Дело было так. С тоской оглядывая поля за спиной, я удостоился чести первооткрывателя. Я увидел игру солнечного света на металле: к нам с тыла приближались шеренги войск! Расстояние было слишком велико, а атмосфера слишком туманна, чтобы различить цвет униформы даже в подзорную трубу. Узнав о моём знаменательном «открытии», генерал приказал мне отправиться посмотреть, кто там такие. Перейдя на галоп, и оказавшись достаточно близко, для идентификации войск как «наших», я поспешил обратно с радостной вестью, и мне приказали сопроводить их к позиции генерала Томаса.
То был генерал Грейнджер с двумя сильными бригадами резерва, по-солдатски двигавшийся на звук интенсивной стрельбы. Встретившись с ним и его офицерами, я проводил их к Томасу и, не придумав ничего лучшего, решил нанести визит. Я знал, что в бригаде у меня был брат — артиллерийский офицер из Огайо. Вскоре я нашёл его в голове колонны, и так, двигаясь вперёд, мы непринуждённо беседовали среди вражеских пуль, по неосторожности выпущенных слишком высоко. Встреча была немного омрачена тем, что одна из них выбила из седла другого офицера батареи. Мы усадили его под дерево и расстались. Несколько мгновений спустя силы Грейнджера были переброшены справа, и грянул бой!

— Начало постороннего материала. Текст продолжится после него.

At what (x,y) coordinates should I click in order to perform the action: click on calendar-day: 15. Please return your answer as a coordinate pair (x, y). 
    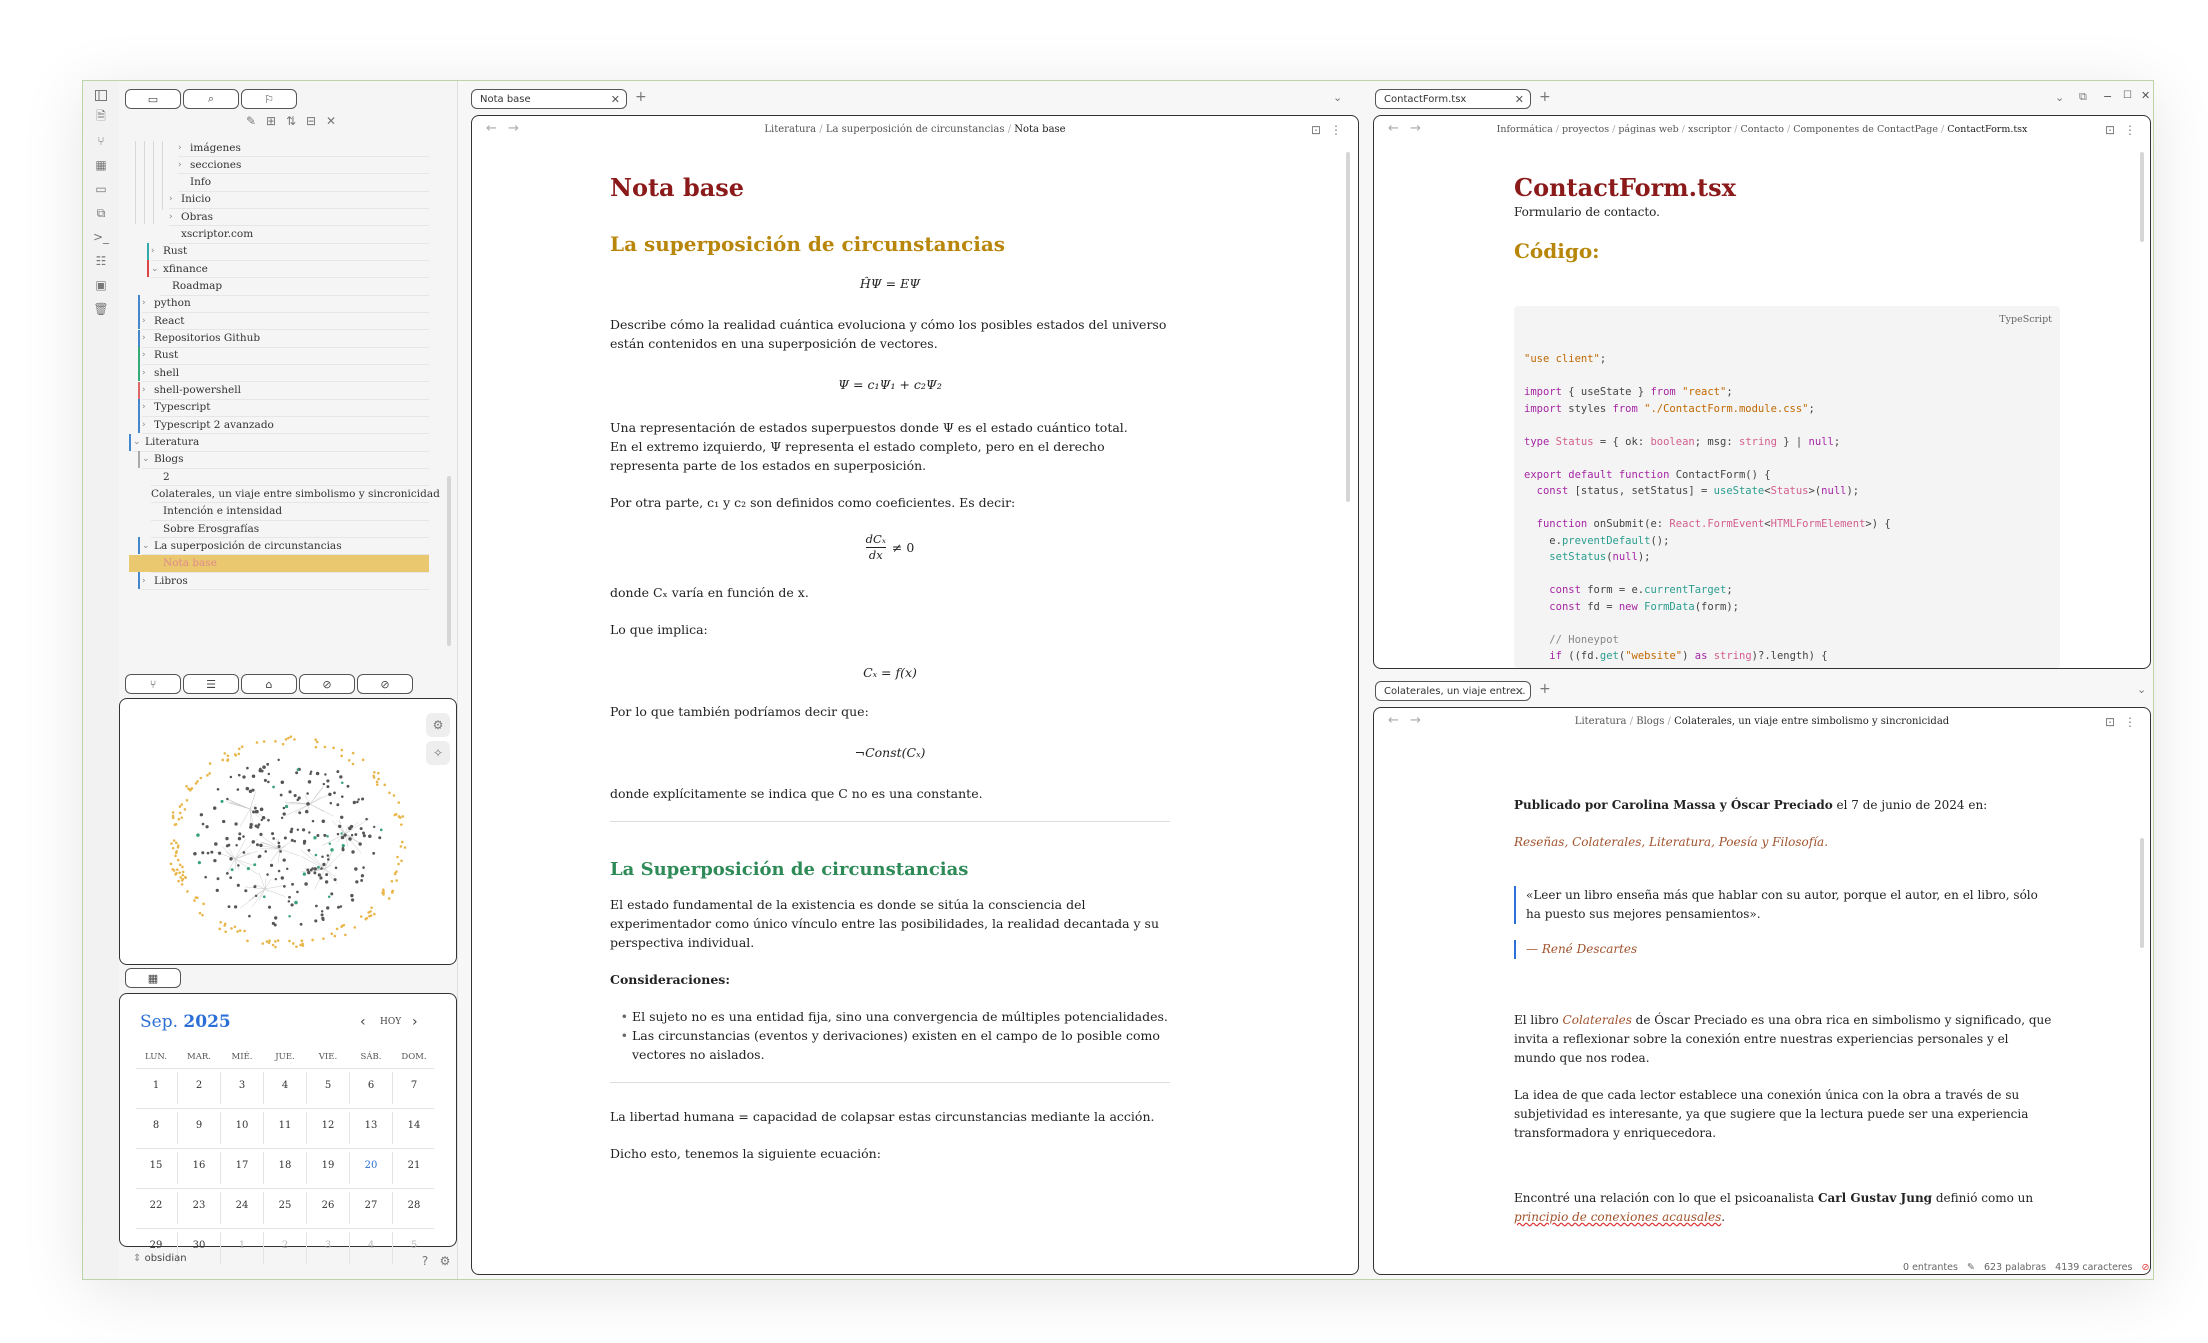
    Looking at the image, I should click on (156, 1166).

Внезапно я обнаружил бригаду Хейзена — или что от неё осталось, —совершив полумильный марш, она прибыла на неприступный холм Снодграсс. Первым делом Хейзен поинтересовался у меня, где же находятся артиллерийские боеприпасы, на чей поиск я был отправлен.
И это был очень острый вопрос, как и вообще любой вопрос снабжения: в течение последней пары часов того бесконечного дня бойцы Грейнджера были единственными, у кого хватило бы боеприпасов, для пятиминутного боя. Если бы конфедераты предприняли ещё одну атаку, нам пришлось бы отбиваться штыками. Я не знаю, почему они этого не сделали; вероятно, у них тоже не хватало боеприпасов. Однако я знаю, что, пока солнце не село, каждый из нас переживал смертельную агонию ожидания наступления южан.
Наконец стало слишком темно, чтобы сражаться. Затем слева от нас и сзади люди Брэгга запустили «мятежный клич». Он издавался последовательно и слышался спереди, справа и снова сзади, пока, казалось, почти не добрался до точки, откуда начался. Это был самый отвратительный звук, когда-либо слышанный любым смертным — даже измученным и выбитым из колеи двумя днями тяжёлой битвы, без сна, без отдыха, без еды и без надежды. Однако где-то позади нас было пространство, где этот ужасный вопль не продолжился; и благодаря этому мы, наконец, отступили в глубоком молчании и унынии, никем не потревоженные.
Для тех из нас, кто пережил атаки как Брэгга, так и Времени, и кто хранит память о дорогих погибших товарищах, оставшихся на том роковом поле, это место значит многое. И пусть подобное знание не придёт тем молодым людям, чьи палатки сейчас разбиты там, где, склонив головы и сцепив руки, великие ангелы Божьи стояли невидимыми среди героев в синем и героев в сером, спящих последним сном в лесах Чикамоги.